Search code examples
cwindowsmemory-addresstchar

Why address difference between Unicode is incorrect here?


Look at the code below,

#include<Windows.h>
#include<tchar.h>
int main()
{
    TCHAR szStr[] = TEXT("C++中文你好");
    printf("sizeof(szStr) = %u\n", sizeof(szStr)); //16
    LPTSTR lp = _tcschr(szStr, TEXT('好'));
    _tprintf(TEXT("szStr = %p, lp = %p \n"), szStr, lp); //szStr = 0000001F9F51FAA8, lp = 0000001F9F51FAB4
    _tprintf(TEXT("difference= %u"), lp - szStr); //4
}

TCHAR is interpreted as Utf-16 here because each letter in szStr occupies two bytes.However, the address difference seems not so: although there are 6 letters between then Chinese letter '好' and the begin of the array, the difference is 6 not 12. Could someone explain the reason to me?


Solution

  • Subtracting 2 pointer you get the difference in elements not in bytes.

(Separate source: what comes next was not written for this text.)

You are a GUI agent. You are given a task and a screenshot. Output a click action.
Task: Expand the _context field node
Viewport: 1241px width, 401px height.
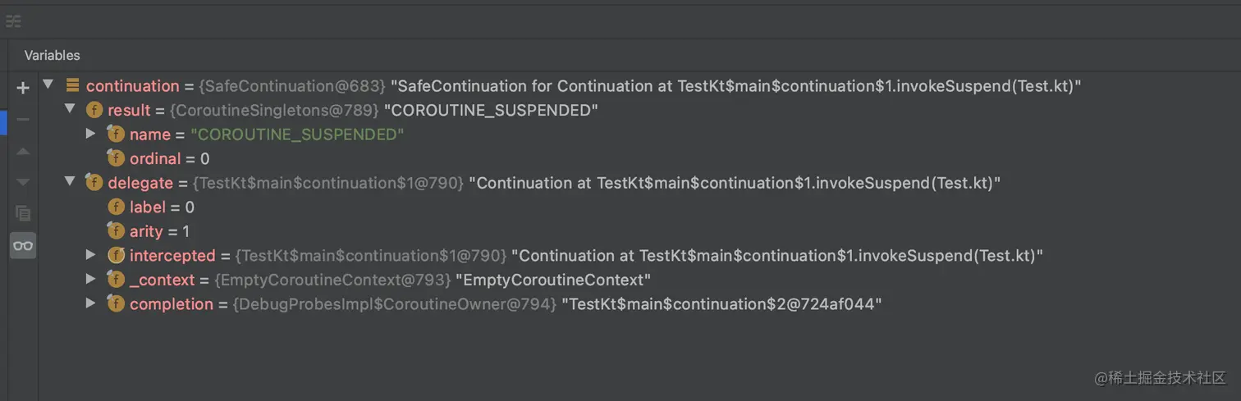tap(91, 280)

    From the C11 standard, 6.5.6 Additive operators, Paragraph 9:

    When two pointers are subtracted, ... the result is the difference of the subscripts of the two array elements ...

    When you want to calculate the difference in bytes, you can either multiply the result by the size of 1 element or by casting them to a character pointer (char, unsigned char or signed char) before subtracting.

    _tprintf(TEXT("difference elements= %td"), lp - szStr); //4
    _tprintf(TEXT("difference size    = %td"), (lp - szStr)*sizeof *lp);
    _tprintf(TEXT("difference bytes   = %td"), (char*)lp - (char*)szStr); 
    

    The last 2 should always output the same value.